An irresistible, entertaining peek into the privileged realm of Wordsworth and Wodehouse, Chelsea Clinton and Hugh Grant, Looking for Class offers a hilarious account of one man's year at Oxford and Cambridge -- the garden parties and formal balls, the high-minded debates and drinking Olympics. From rowing in an exclusive regatta to learning lessons in love from a Rhodes Scholar, Bruce Feiler's enlightening, eye-popping adventure will forever change...

Customer Reviews

5 ratings

Oxbridge unraveled and a great novel to boot!

Feiler has developed a great combination with his insightful investigative journalism in novel form. From the perspective of both an Oxford and Harvard alumnus, this book paints captivativating dichotomies between academic life on either side of the pond (Feiler being a Yalie).
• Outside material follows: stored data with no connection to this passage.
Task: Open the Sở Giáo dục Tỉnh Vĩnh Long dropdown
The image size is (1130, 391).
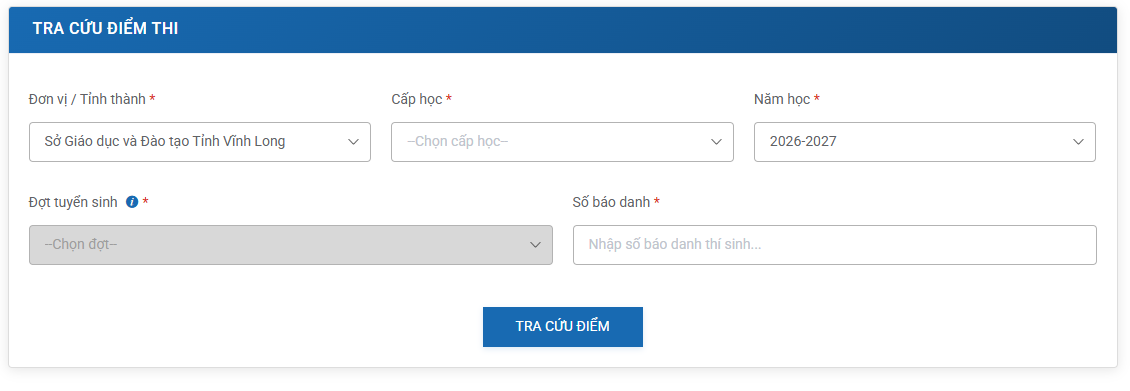Action: coord(200,142)
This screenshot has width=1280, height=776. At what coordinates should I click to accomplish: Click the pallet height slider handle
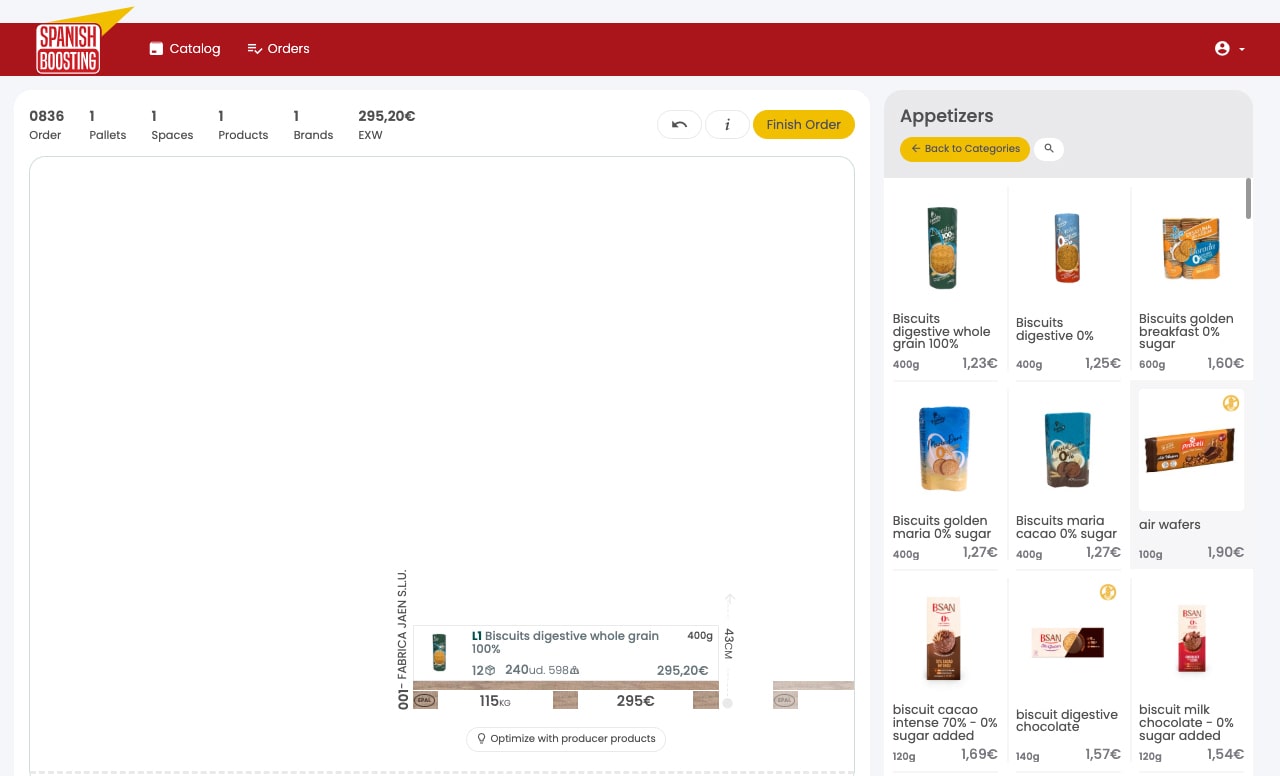(x=728, y=703)
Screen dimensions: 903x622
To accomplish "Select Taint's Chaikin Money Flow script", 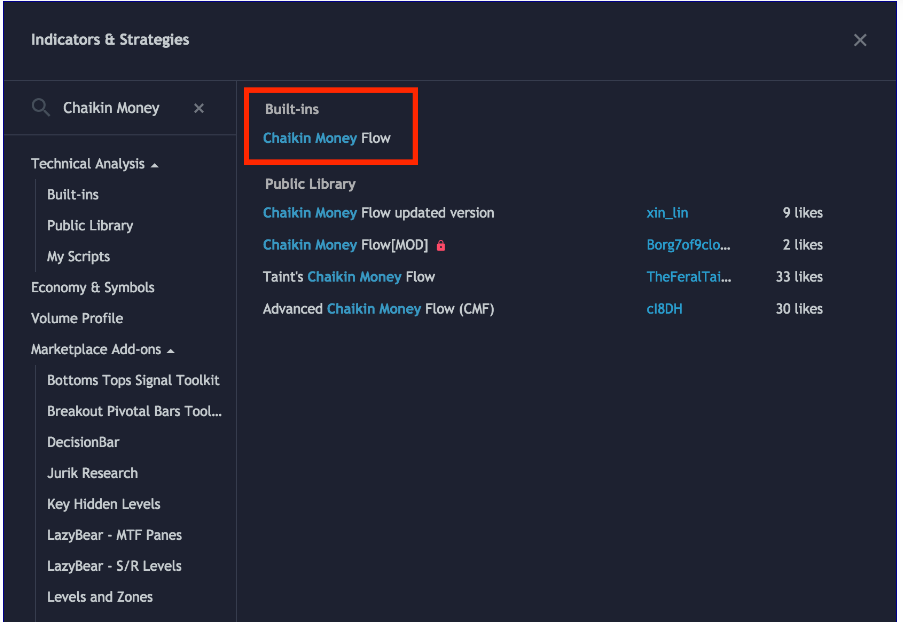I will [x=349, y=277].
In essence, he distills the frank truth that Oxbridge still lords over British intellectual and cultural life, and that its students define themselves as the heirs or failures to this 800 year plus tradition in a way that no longer holds for American schools. An excellent read for any future Oxbridge student, or for elite American graduates who are looking to see what it is like on the inside of Britain's ultimate proving grounds.

Feiler: A Safe Bet

Bruce Feiler has proven that he is a fine writer. This is my second selection of his bibliography. Not only does he introduce the reader to an interesting destination, he competently contrasts the place and its people to his own culture. The resulting information has more depth and clarity than a mere travel piece. "Looking For Class" reads like a novel, with interesting characters and situations, while illuminating the educational systems of two of the world's most prestigious institutions. For anyone considering college in the near future, any reader who has interest in understanding culture and higher education across the pond, or just an armchair traveller this is a great read.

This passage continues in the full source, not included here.